Oh boy. There's a lot wrong with this lazy essay. It's obviously geared toward the liberal arts crowd. I mean, it's the New Yorker, not Wired or Scientific American.
* There's no rigorous testing done of GPT-4 in this piece. Any of us who've spent a lot of time with it know its strengths and weaknesses. Yeah, it can spit out boilerplate quickly. Or solutions to common problems that are well-represented in its training data. But in my year-long experimentation with it, including using it while I do small- to medium-size programming projects, it struggles with: coordinating several layers/components of abstraction, keeping things simple (I frequently notice it over-complicating things), genuine creativity -- so much of its output from fiction writing to code is the most generic and bland possible, and of course there are the much-talked-about hallucinations.

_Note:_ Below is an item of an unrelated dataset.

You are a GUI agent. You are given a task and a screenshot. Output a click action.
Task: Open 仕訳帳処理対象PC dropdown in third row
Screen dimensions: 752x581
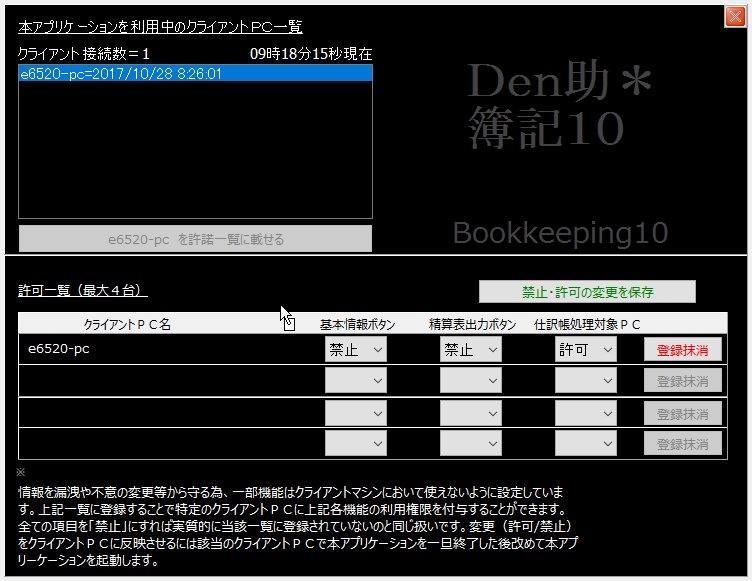click(586, 413)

* I question how informed this author is. He seems like the dabbler he think he isn't. The "centaur" idea in chess was discredited many years ago. Humans can't beat the strongest chess AI even with assistance. He struggled with "Hello world"? Seriously? Come on, man. I can't take this seriously.

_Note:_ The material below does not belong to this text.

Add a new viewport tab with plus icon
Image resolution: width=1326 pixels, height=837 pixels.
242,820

It's a neat tool. I use it for getting syntax in languages/frameworks I'm less familiar with, for boring boilerplate, for getting ideas when stuck. But it absolutely does not have the "qualities of a senior engineer". That's laughable.

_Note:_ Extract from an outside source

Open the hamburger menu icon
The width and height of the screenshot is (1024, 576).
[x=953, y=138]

Now I'm sure long term we will see AGI. I think we'll see AGI in five years or less. But it's not replacing humans at this time except for the most low value, trivial tasks. It won't even replace a bright intern or new junior software engineer. It simply does not have the ability to self-direct, follow-through on long goals, use common sense and abstract reasoning, etc.
It's a good assistant and power tool -- as long as you know its limits and double-check its work -- but this article jumps the gun in reporting on the "waning" of the craft. We're not there yet.